Copy out the rows word for word, from the line containing "Show the All time chart range" through the end of the rows, including both ends.
#####
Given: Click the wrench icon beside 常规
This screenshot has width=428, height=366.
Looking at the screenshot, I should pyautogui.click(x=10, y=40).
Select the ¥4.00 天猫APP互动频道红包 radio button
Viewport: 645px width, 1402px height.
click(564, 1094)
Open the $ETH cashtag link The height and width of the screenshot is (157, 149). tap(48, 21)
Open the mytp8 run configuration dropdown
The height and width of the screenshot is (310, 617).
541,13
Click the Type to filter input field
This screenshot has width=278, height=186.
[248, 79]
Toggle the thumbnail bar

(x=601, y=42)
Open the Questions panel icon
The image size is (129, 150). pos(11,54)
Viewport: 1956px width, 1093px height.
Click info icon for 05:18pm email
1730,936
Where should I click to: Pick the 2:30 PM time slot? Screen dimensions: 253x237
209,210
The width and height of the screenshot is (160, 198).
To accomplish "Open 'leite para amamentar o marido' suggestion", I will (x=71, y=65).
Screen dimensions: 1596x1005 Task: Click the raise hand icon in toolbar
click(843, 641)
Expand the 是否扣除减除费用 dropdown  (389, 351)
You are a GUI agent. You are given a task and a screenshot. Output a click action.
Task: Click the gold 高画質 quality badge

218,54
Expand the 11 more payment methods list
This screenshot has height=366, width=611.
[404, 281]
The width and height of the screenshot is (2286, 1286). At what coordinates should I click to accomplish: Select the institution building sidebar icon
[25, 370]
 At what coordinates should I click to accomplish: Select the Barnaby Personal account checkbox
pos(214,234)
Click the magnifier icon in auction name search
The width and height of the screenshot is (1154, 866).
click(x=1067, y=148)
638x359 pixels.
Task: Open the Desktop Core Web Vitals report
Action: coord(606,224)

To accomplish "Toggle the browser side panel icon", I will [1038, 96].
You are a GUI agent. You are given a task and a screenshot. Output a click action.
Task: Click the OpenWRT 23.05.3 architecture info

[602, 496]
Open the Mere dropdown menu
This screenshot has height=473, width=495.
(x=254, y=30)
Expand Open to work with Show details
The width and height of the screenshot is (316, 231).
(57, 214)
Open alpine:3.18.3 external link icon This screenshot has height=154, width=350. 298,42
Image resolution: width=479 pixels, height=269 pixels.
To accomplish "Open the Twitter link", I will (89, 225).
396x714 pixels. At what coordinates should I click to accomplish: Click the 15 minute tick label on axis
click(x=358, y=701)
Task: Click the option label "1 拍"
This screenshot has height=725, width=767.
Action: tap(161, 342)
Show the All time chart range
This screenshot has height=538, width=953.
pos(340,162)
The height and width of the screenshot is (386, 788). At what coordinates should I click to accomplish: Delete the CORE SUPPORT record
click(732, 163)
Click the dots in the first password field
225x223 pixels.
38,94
#####
◆ IN RESPONSE:
Show the All time chart range
This screenshot has height=538, width=953.
pos(340,162)
The height and width of the screenshot is (386, 788). At what coordinates should I click to accomplish: Delete the CORE SUPPORT record
click(732, 163)
Click the dots in the first password field
225x223 pixels.
38,94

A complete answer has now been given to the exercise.